3時間も狭いところに閉じ込められて並んだだけ。新幹線だと立ち詰めで大阪まで行っている。7月
24日(第6日目)午前中はバスで郊外のメンフィス、ダハシュール、サッカラのピラミッドを順に見学。メンフィスにはラムセス
2世の巨像、アラバスタースフィンクスがある。ガイドがカメラ券LE5.0を集めていたが、昨日からカメラ券は無料になったそうで返却された。ダハシュールには赤ピラミッドと屈折ピラミッド、サッカラではジョセル王の階段ピラミッドがる。赤ピラミッドは斜面の中腹から中に入ることが出来る。ヨーコに続いて入っていったが狭い急斜面の通路で、頭を3回打った。途中で電灯が消えている箇所もあり真っ暗。一番奥の玄室まで入って重力軽減の階段天井を眺めて、急いで脱出。この時の姿勢が後々の筋肉痛となって数日間残ることになった。カイロに戻って中華料理の昼食を済ませ、午後はツアーを離れて自由行動とした。やはり
JTBはしっかりしているのか、団体を離れて行動することについて、承諾書にサインさせられた。二人で地下鉄に乗り、カイロ大学に行った。地下鉄は
LE0.75で15円。安い! 駅はカイロ大学の裏門に近いが、ここは警備が厳しくて正門に回された。大学は非常に広い。外周を1km近く回って正門へ。ここで中に入れてもらおうと粘って交渉したが、結局無理だった。警官のいる部屋に通されたが、卒業生か関係者でなければ招請状が必要とのこと。もう疲れていたので諦めて帰る。カイロ大学にはTシャツやグッズを売る生協も売店もないようだ。

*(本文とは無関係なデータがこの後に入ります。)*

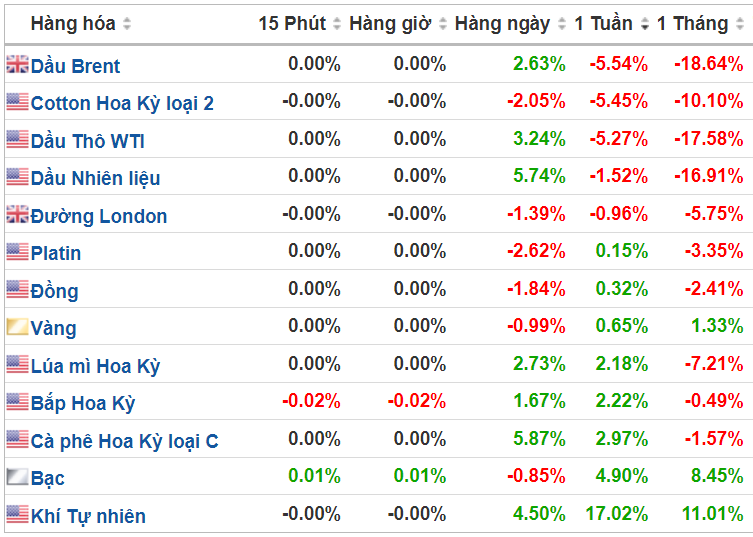Viewport: 753px width, 537px height.
Task: Open the Bắp Hoa Kỳ commodity link
Action: coord(83,403)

次に国鉄のラムセス中央駅を見に行った。地下鉄を出たが大きなモスクの前に出てどこか判らない。警官に聞こうとしたが、英語は全く通じない。
ホテルに戻り休憩の後、
19:00ナイルディナークルーズに出る。けばけばしい船に乗り、食事とベリーダンス、スカート回し(男によるもので何枚かのスカートを回しながら脱いで行く。正しくはスーフィーの舞と言う)を見た。このスカート回しは変わっていて面白かった。20分くらい回り続けで重労働である。7月
25日(第7日目)この日は帰るだけ。モーニングコールも初めて
8:30と遅い。ここからまた長い長い空の旅が始まる。カイロ発13:50。バンコク着02:45。タイの空港は24時間空港で我々が着いた時でも少数の店は開いていた。ハブ空港として日本の空港は使えない。エジプトの水は飲まないように注意していたが、この日からはついに下痢がひどくなって来た。歯磨きの水もミネラルウォータを使っていたが、朝食ではジュースや生野菜を食べていた。7月
26日(第8日目)マニラ到着
07:55。出発9:00、成田到着13:40。結局、カイロを出るのが少し遅れた分、そのまま成田着まで遅れた。荷物が出てくるのは非常に早かった。検疫では下痢の申告を訴えていたが無視した。あれはインドネシアの時に懲りたから。SARSの赤外カメラにはどう写っただろうか。一瞬ヒヤッとした。帰りは15:02発エアポート快速で帰ったが、これが1時間に1本しかなくやはり時間は掛かった。潮見到着16:48。長い長い旅の終わり。お疲れ様でした。